In a second aspect, the present invention provides a seat belt wear detection system in an overhead power operation scenario, comprising: the acquisition module is used for acquiring a data set in an electric power operation scene and preprocessing the data set; the optimizing module is used for optimizing a loss function of the safety belt wearing detection network applicable to the high-altitude power operation scene and constructing a safety belt wearing detection network structure; the training module is used for training the target detection network by using the preprocessed data set and the optimized loss function to obtain a safety belt wearing detection model; the detection module is used for detecting the image acquired on site in real time by using the trained safety belt wearing detection model and carrying out safety belt wearing detection under the high-altitude power operation scene.
In a third aspect, the present invention provides a computer device comprising a memory and a processor, the memory storing a computer program, wherein: and the processor executes the computer program to realize the safety belt wearing detection method in the high-altitude power operation scene.
In a fourth aspect, the present invention provides a computer-readable storage medium having stored thereon a computer program, wherein: and the computer program, when executed by the processor, realizes the step of the safety belt wearing detection method in the high-altitude power operation scene.
The invention has the beneficial effects that a data enhancement and attention mechanism is introduced, the learning capacity of the network is obviously improved, and key information is more effectively extracted from the monitoring image. Through ingenious improvement of the network structure, the detection effect of a long-distance small target is successfully improved, and the applicability of the system in a complex high-altitude power operation scene is enhanced. The labor cost is greatly reduced, and great convenience and convenience are provided for subsequent high-altitude power operation through an automatic safety belt detection system.
Drawings
In order to more clearly illustrate the technical solutions of the embodiments of the present invention, the drawings required for the description of the embodiments will be briefly described below, it being obvious that the drawings in the following description are only some embodiments of the present invention, and that other drawings may be obtained according to these drawings without inventive effort for a person skilled in the art.
Fig. 1 is a flowchart of a seat belt wear detection method in a high-altitude power operation scenario.
Fig. 2 is a block diagram of a seat belt wear detection method in an overhead power operation scenario.
Detailed Description
In order that the above-recited objects, features and advantages of the present invention will become more readily apparent, a more particular description of the invention will be rendered by reference to specific embodiments thereof which are illustrated in the appended drawings. All other embodiments, which can be made by one of ordinary skill in the art based on the embodiments of the present invention without making any inventive effort, shall fall within the scope of the present invention.
In the following description, numerous specific details are set forth in order to provide a thorough understanding of the present invention, but the present invention may be practiced in other ways other than those described herein, and persons skilled in the art will readily appreciate that the present invention is not limited to the specific embodiments disclosed below.
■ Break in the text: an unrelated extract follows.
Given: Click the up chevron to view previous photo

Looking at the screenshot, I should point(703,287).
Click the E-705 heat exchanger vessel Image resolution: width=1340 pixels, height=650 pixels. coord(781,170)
Further, reference herein to "one embodiment" or "an embodiment" means that a particular feature, structure, or characteristic can be included in at least one implementation of the invention. The appearances of the phrase "in one embodiment" in various places in the specification are not necessarily all referring to the same embodiment, nor are separate or alternative embodiments mutually exclusive of other embodiments.
Example 1
Referring to fig. 1, a first embodiment of the present invention provides a method for detecting belt wear in a high-altitude power operation scenario, including:
s1: and collecting a data set in the electric power operation scene, and preprocessing the data set.
Specifically, video and image acquisition: shooting is performed at an overhead power job site using appropriate equipment (e.g., high definition cameras) to obtain relevant video and images. The acquired data is ensured to have enough resolution and definition so that accurate results can be obtained in the subsequent processing steps.
The video is stored as an image frame by frame: the acquired video is split into individual images frame by frame, ensuring that each frame is captured.
Manual screening: and manually screening the acquired images, and judging whether the images are subjected to normal wearing, non-normal wearing and non-wearing according to preset standards. Manual screening may be performed by a professional or automated screening may be performed using computer vision techniques.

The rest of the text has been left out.